The introductions end. The professor starts talking about mark inheritance, activation sequences, the factors that influence when and how a mark manifests. Every word feels like it’s aimed directly at me.
I try to take notes. I try to focus. But I keep feeling Trey’s eyes drifting back to me, and Silas’s smile, and the weight of that bare wrist everyone just saw.
By the time class ends, I’m wound so tight I might shatter.
The professor dismisses us and I’m out of my chair before she finishes speaking, heading for the door, needing to get out of this room and away from the circle and the staring and—
“Nova.”
Trey’s voice. Low. Behind me.
I stop. I don’t know why I stop.
He catches up to me in the hallway, and for a second we just stand there. He’s taller than I remembered. Broader. His eyes are gray and searching and I don’t know what he’s looking for.
“I just wanted to say—” He stops. Runs a hand through his hair. “That was shit. What she made you do. I’m sorry.”
I don’t know what to do with an apology I didn’t ask for.
“It’s fine,” I say.
“It’s not.” He says it simply, like it’s obvious. “But okay.”
There’s a pause. He’s still looking at me like he wants to say something else, and I’m still standing here like an idiot, and I don’t understand why I haven’t walked away yet.
“Trey.” Silas’s voice cuts through the moment. He’s in the doorway, watching us. “You coming?”
Trey’s jaw tightens. Just for a second. “Yeah.”
He looks at me one more time. “I’ll see you around, Nova.”
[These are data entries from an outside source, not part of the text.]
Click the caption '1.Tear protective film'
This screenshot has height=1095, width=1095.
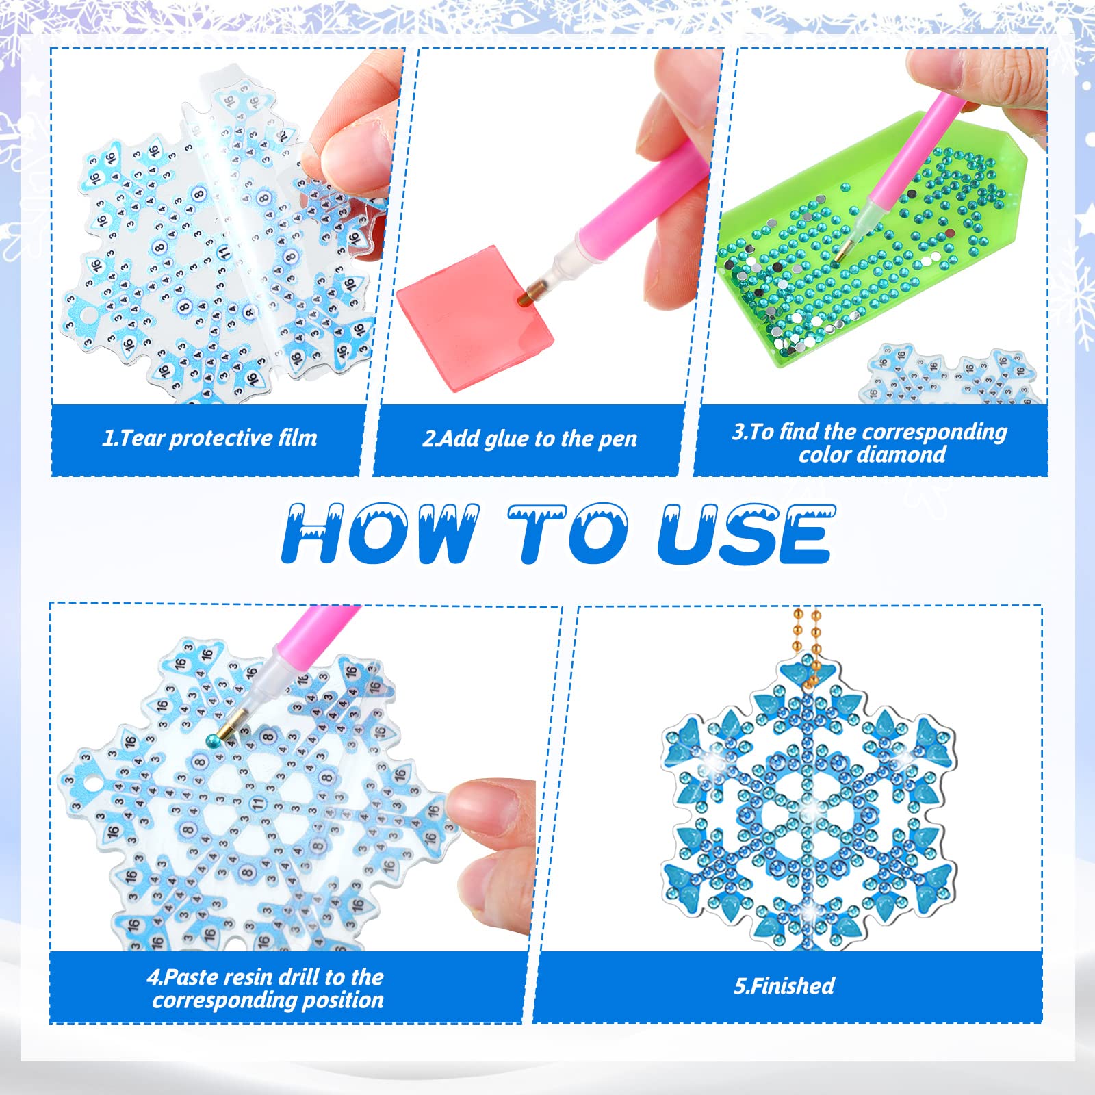click(x=210, y=438)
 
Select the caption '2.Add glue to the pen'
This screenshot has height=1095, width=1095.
click(x=530, y=439)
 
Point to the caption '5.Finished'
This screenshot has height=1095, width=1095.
click(x=784, y=985)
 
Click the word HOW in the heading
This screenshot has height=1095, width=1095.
click(x=381, y=533)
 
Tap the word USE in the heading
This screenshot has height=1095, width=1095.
click(x=746, y=534)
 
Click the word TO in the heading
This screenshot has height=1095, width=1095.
click(x=568, y=533)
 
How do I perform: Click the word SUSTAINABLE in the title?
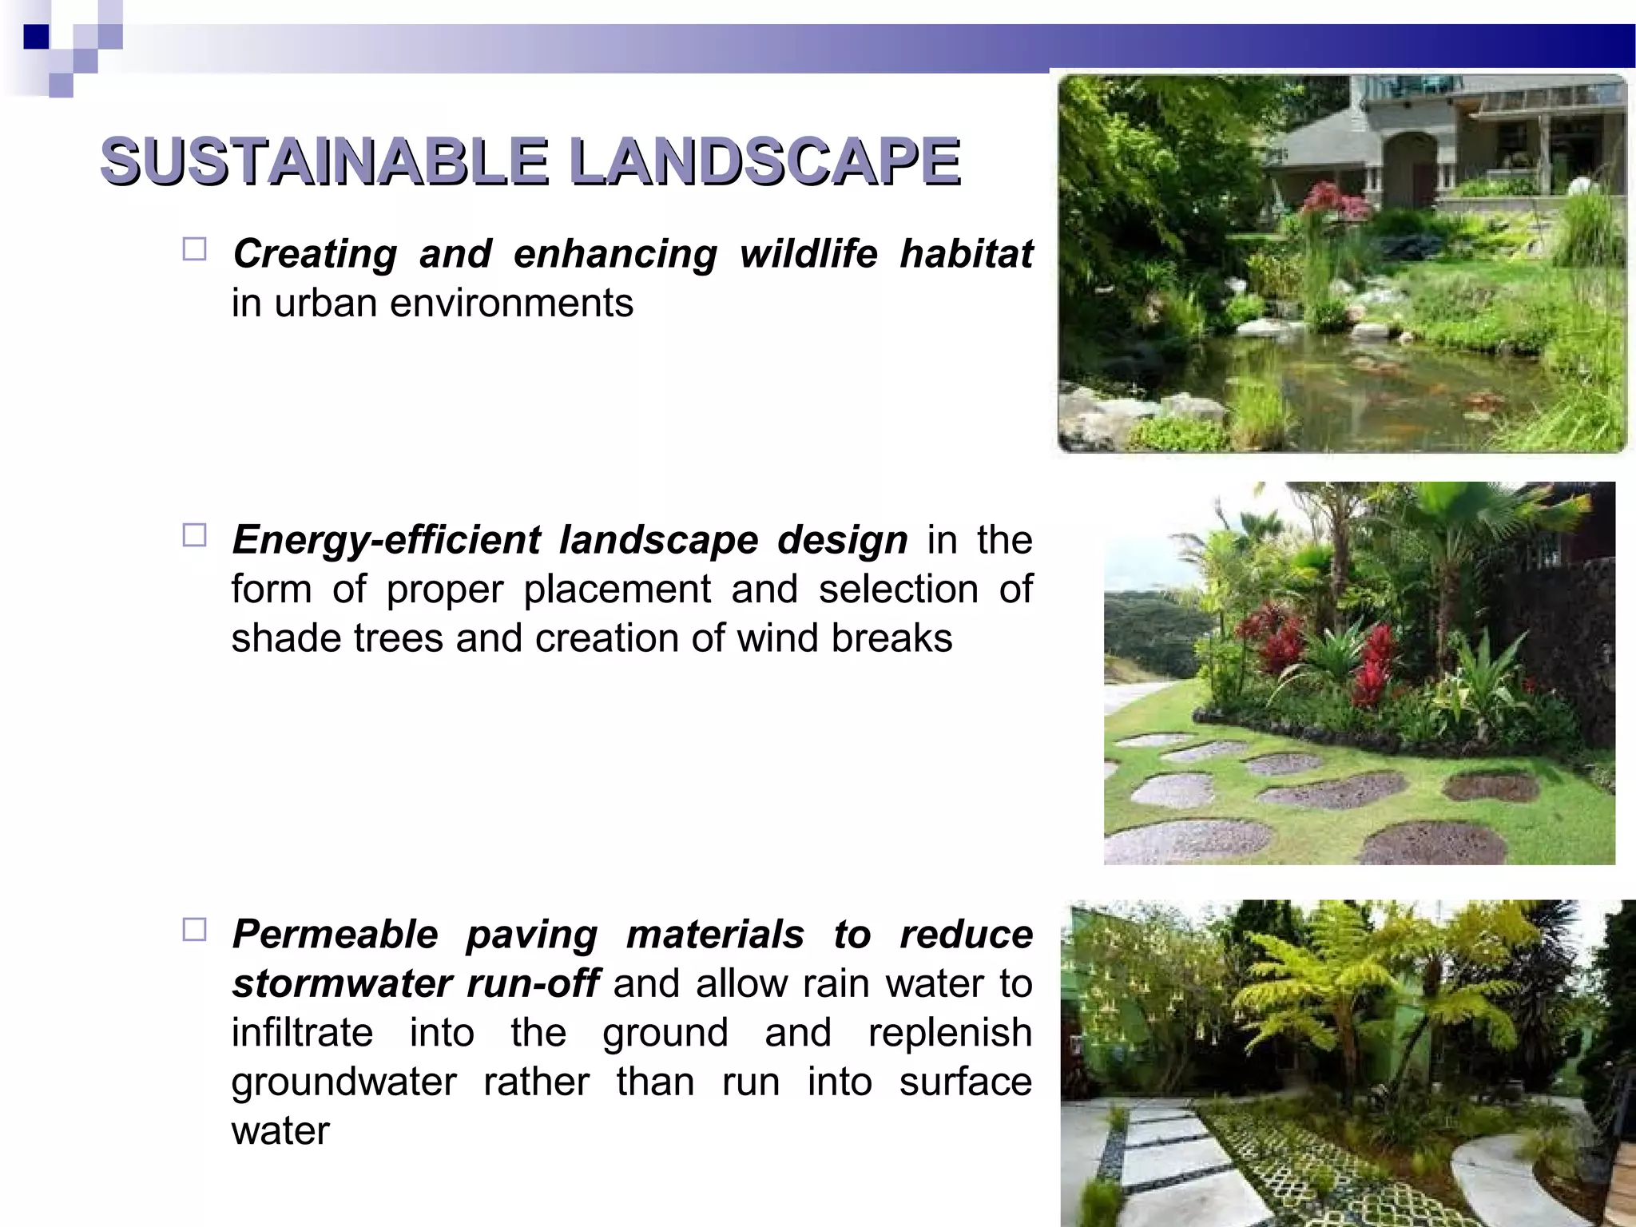point(324,161)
Then he’s gone, walking toward Silas, and I’m left standing in the hallway trying to figure out what just happened.
I find the exit. Push through the doors into the afternoon light.
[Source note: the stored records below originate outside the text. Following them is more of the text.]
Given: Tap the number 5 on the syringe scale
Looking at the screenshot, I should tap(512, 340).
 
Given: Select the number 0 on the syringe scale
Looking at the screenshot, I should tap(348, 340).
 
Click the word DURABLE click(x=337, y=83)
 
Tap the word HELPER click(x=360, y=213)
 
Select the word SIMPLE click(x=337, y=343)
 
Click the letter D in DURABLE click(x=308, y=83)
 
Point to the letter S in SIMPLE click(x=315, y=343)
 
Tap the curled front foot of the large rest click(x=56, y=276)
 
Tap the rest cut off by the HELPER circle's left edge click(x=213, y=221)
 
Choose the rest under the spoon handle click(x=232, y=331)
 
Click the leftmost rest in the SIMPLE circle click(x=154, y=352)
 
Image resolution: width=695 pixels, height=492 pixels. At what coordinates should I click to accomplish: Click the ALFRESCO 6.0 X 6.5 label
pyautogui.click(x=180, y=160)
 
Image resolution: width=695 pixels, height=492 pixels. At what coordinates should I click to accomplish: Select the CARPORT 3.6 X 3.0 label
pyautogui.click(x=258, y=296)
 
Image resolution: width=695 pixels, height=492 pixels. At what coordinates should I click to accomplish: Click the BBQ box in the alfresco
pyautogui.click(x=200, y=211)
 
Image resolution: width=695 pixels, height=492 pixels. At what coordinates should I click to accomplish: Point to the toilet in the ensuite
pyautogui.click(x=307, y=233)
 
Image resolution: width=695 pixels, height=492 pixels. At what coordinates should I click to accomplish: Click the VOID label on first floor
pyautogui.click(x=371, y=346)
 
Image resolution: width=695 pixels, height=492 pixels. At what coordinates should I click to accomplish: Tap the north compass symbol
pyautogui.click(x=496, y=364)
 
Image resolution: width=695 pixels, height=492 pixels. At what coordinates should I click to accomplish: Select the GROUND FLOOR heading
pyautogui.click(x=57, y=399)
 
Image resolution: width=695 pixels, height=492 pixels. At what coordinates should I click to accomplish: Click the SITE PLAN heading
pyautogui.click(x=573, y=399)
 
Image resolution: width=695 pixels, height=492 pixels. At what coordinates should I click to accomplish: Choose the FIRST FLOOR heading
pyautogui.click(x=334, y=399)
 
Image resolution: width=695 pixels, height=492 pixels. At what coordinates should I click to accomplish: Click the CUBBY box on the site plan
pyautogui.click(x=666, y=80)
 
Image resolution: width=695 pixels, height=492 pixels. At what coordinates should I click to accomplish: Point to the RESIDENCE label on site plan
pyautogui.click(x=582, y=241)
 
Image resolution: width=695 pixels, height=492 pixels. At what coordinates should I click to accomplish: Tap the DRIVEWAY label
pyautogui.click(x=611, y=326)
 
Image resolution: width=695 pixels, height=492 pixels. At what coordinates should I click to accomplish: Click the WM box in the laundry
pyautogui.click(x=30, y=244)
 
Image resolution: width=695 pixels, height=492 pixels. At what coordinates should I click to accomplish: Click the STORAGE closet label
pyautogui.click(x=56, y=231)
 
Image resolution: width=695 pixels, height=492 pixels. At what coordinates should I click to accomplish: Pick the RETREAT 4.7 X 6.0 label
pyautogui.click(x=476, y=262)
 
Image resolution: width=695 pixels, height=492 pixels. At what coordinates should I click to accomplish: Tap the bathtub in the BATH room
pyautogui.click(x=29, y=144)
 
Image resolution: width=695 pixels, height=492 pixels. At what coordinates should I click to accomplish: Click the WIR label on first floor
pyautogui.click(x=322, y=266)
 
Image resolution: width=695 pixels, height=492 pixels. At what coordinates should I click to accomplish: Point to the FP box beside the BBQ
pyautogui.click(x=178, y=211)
The guys are waiting. All five of them, spread across the steps like they’ve been there the whole time. Beckett sees me first and straightens. Then they’re all looking, all reading whatever’s on my face.
“How bad?” Rane asks.
I think about the circle. The bare wrist. Trey’s eyes. Silas’s smile.
“I survived,” I say.
It’s not an answer. They know it’s not an answer.
But no one pushes.
We walk home together, and I don’t look back.